Records for locating displayed items:
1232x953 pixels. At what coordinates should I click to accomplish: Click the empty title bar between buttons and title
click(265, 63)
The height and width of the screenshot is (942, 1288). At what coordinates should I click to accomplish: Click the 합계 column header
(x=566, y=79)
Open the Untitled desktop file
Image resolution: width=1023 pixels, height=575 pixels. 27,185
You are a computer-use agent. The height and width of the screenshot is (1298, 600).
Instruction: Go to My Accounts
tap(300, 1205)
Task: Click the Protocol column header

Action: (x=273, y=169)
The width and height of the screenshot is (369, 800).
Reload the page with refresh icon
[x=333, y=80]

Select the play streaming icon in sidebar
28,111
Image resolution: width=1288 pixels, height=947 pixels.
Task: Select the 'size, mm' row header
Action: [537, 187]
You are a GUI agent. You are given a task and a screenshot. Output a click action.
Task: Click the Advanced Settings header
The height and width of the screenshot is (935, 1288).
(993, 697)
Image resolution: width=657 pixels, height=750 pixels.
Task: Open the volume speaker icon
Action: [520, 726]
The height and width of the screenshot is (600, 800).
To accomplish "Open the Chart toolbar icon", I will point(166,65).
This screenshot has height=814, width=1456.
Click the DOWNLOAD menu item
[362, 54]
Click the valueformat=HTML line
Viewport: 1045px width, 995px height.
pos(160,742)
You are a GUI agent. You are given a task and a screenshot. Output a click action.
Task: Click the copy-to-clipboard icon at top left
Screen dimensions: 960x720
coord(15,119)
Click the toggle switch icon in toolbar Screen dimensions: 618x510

TASK STATEMENT:
Please reproduce every one of the records above word for word, keeping each line unchanged.

REPLY:
1232x953 pixels. At what coordinates should I click to accomplish: Click the empty title bar between buttons and title
click(265, 63)
The height and width of the screenshot is (942, 1288). At what coordinates should I click to accomplish: Click the 합계 column header
(x=566, y=79)
Open the Untitled desktop file
Image resolution: width=1023 pixels, height=575 pixels. 27,185
You are a computer-use agent. The height and width of the screenshot is (1298, 600).
Instruction: Go to My Accounts
tap(300, 1205)
Task: Click the Protocol column header

Action: (x=273, y=169)
The width and height of the screenshot is (369, 800).
Reload the page with refresh icon
[x=333, y=80]

Select the play streaming icon in sidebar
28,111
Image resolution: width=1288 pixels, height=947 pixels.
Task: Select the 'size, mm' row header
Action: [537, 187]
You are a GUI agent. You are given a task and a screenshot. Output a click action.
Task: Click the Advanced Settings header
The height and width of the screenshot is (935, 1288).
(993, 697)
Image resolution: width=657 pixels, height=750 pixels.
Task: Open the volume speaker icon
Action: [520, 726]
The height and width of the screenshot is (600, 800).
To accomplish "Open the Chart toolbar icon", I will point(166,65).
This screenshot has height=814, width=1456.
Click the DOWNLOAD menu item
[362, 54]
Click the valueformat=HTML line
Viewport: 1045px width, 995px height.
pos(160,742)
You are a GUI agent. You are given a task and a screenshot. Output a click action.
Task: Click the copy-to-clipboard icon at top left
Screen dimensions: 960x720
coord(15,119)
Click the toggle switch icon in toolbar Screen dimensions: 618x510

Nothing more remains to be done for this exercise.